Start of Block
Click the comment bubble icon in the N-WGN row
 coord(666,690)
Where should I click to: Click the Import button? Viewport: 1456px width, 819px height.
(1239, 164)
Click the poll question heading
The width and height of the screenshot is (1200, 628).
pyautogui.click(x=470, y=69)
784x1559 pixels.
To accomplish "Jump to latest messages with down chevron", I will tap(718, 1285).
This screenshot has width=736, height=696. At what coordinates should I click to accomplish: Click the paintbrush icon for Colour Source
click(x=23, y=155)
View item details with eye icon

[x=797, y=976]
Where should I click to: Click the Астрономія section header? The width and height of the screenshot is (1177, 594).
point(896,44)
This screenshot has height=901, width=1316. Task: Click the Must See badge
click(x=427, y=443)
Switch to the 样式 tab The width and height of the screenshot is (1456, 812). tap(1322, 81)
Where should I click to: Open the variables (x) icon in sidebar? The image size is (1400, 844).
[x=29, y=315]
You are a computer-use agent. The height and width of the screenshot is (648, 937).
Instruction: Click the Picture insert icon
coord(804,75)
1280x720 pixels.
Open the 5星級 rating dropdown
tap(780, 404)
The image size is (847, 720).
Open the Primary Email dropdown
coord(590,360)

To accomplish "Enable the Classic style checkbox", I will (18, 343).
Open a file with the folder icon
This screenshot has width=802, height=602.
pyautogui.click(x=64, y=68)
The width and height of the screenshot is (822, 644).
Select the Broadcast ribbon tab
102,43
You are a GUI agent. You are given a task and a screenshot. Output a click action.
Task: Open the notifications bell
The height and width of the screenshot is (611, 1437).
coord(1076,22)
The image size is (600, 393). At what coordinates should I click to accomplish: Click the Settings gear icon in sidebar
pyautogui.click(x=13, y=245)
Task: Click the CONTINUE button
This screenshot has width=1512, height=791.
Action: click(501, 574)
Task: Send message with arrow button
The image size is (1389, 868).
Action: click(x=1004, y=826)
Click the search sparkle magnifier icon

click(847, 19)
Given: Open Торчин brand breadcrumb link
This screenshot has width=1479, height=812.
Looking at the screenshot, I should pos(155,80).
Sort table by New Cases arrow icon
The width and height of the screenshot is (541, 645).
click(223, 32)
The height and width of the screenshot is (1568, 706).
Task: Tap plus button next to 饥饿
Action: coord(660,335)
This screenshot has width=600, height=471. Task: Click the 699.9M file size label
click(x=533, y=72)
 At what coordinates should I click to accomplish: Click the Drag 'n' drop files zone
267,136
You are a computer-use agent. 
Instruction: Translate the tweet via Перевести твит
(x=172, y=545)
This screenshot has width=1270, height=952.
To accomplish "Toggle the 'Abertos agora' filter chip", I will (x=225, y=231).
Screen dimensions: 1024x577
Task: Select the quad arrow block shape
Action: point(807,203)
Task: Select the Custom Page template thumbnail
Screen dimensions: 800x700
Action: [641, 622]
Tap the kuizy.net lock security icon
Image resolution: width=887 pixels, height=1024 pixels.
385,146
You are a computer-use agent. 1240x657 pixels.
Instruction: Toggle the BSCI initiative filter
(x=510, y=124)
End of Block
Exact retyping of all the entries is required.

Click the comment bubble icon in the N-WGN row
 coord(666,690)
Where should I click to: Click the Import button? Viewport: 1456px width, 819px height.
(1239, 164)
Click the poll question heading
The width and height of the screenshot is (1200, 628).
pyautogui.click(x=470, y=69)
784x1559 pixels.
To accomplish "Jump to latest messages with down chevron", I will tap(718, 1285).
This screenshot has width=736, height=696. At what coordinates should I click to accomplish: Click the paintbrush icon for Colour Source
click(x=23, y=155)
View item details with eye icon

[x=797, y=976]
Where should I click to: Click the Астрономія section header? The width and height of the screenshot is (1177, 594).
point(896,44)
This screenshot has height=901, width=1316. Task: Click the Must See badge
click(x=427, y=443)
Switch to the 样式 tab The width and height of the screenshot is (1456, 812). tap(1322, 81)
Where should I click to: Open the variables (x) icon in sidebar? The image size is (1400, 844).
[x=29, y=315]
You are a computer-use agent. The height and width of the screenshot is (648, 937).
Instruction: Click the Picture insert icon
coord(804,75)
1280x720 pixels.
Open the 5星級 rating dropdown
tap(780, 404)
The image size is (847, 720).
Open the Primary Email dropdown
coord(590,360)

To accomplish "Enable the Classic style checkbox", I will (18, 343).
Open a file with the folder icon
This screenshot has width=802, height=602.
pyautogui.click(x=64, y=68)
The width and height of the screenshot is (822, 644).
Select the Broadcast ribbon tab
102,43
You are a GUI agent. You are given a task and a screenshot. Output a click action.
Task: Open the notifications bell
The height and width of the screenshot is (611, 1437).
coord(1076,22)
The image size is (600, 393). At what coordinates should I click to accomplish: Click the Settings gear icon in sidebar
pyautogui.click(x=13, y=245)
Task: Click the CONTINUE button
This screenshot has width=1512, height=791.
Action: click(501, 574)
Task: Send message with arrow button
The image size is (1389, 868).
Action: click(x=1004, y=826)
Click the search sparkle magnifier icon

click(847, 19)
Given: Open Торчин brand breadcrumb link
This screenshot has width=1479, height=812.
Looking at the screenshot, I should pos(155,80).
Sort table by New Cases arrow icon
The width and height of the screenshot is (541, 645).
click(223, 32)
The height and width of the screenshot is (1568, 706).
Task: Tap plus button next to 饥饿
Action: coord(660,335)
This screenshot has width=600, height=471. Task: Click the 699.9M file size label
click(x=533, y=72)
 At what coordinates should I click to accomplish: Click the Drag 'n' drop files zone
267,136
You are a computer-use agent. 
Instruction: Translate the tweet via Перевести твит
(x=172, y=545)
This screenshot has width=1270, height=952.
To accomplish "Toggle the 'Abertos agora' filter chip", I will (x=225, y=231).
Screen dimensions: 1024x577
Task: Select the quad arrow block shape
Action: point(807,203)
Task: Select the Custom Page template thumbnail
Screen dimensions: 800x700
Action: [641, 622]
Tap the kuizy.net lock security icon
Image resolution: width=887 pixels, height=1024 pixels.
385,146
You are a computer-use agent. 1240x657 pixels.
Instruction: Toggle the BSCI initiative filter
(x=510, y=124)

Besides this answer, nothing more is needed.